ジャム瓶のフタの法則(2)
ジャム瓶のフタの法則(2)
開かなくなってしまったジャム瓶。そのフタを開けようとして悪戦苦闘している人に、「かしてごらん」と声をかけるタイミングがちょうど良かったら…のお話の続き。
開かないよう…とがんばっている間に、少しずつフタが緩んでくるので、それを見計らって、いいタイミングで手伝ってあげればよいのですが、声をかけたまではよかったが、その時、まだ、フタがかたくって、開かなかったら…との懸念もわいてきます。

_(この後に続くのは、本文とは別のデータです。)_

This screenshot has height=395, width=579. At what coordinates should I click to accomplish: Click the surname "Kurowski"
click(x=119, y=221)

でも大丈夫。開かなくても、そもそも開きそうもなかったフタなのですから、「なんだよう、開かないじゃないか」ってクレームを言われることは、まずありません。結果的に開かなくても、親切にも協力した、ってことでよしとしましょう。
逆に、必ず開くように、ぎりぎりのタイミングを待っている間に、ご本人があっさり開けてしまうこともあるかもしれません。その時は、その時。陰から、そして心の中で「やったね、おめでとう」と言ってあげましょう。

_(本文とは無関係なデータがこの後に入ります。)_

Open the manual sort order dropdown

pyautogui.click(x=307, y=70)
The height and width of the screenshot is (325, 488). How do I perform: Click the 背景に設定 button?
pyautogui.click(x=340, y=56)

フタが開かないと困っているご本人にとって、一発で開けてしまう”救世主”は、本当にかっこよく見えるものです。しかし、「ジャム瓶のフタの法則」によると、すぐにあきらめて投げ出してしまう人には、救世主は現われません。また、当然ながら、誰にも頼らない人に対しては、救世主は出る幕がありません。つまり、すぐに人に頼るのも、ひとりで努力を貫き通すのも「ほどほどに」、となるわけです。
中には、意識的に「救世主になりたい」と思う人が出てくるかもしれません。しかし、そうなるためのノウハウを「ジャム瓶のフタの法則」が指示しているわけではないのです。ご本人の努力を見守ってあげて、いいタイミングを待ってあげて、手伝ってあげるとか、そおっと応援するであるとか、そんな感覚は忘れないでいようねっ、と語りかけているのです。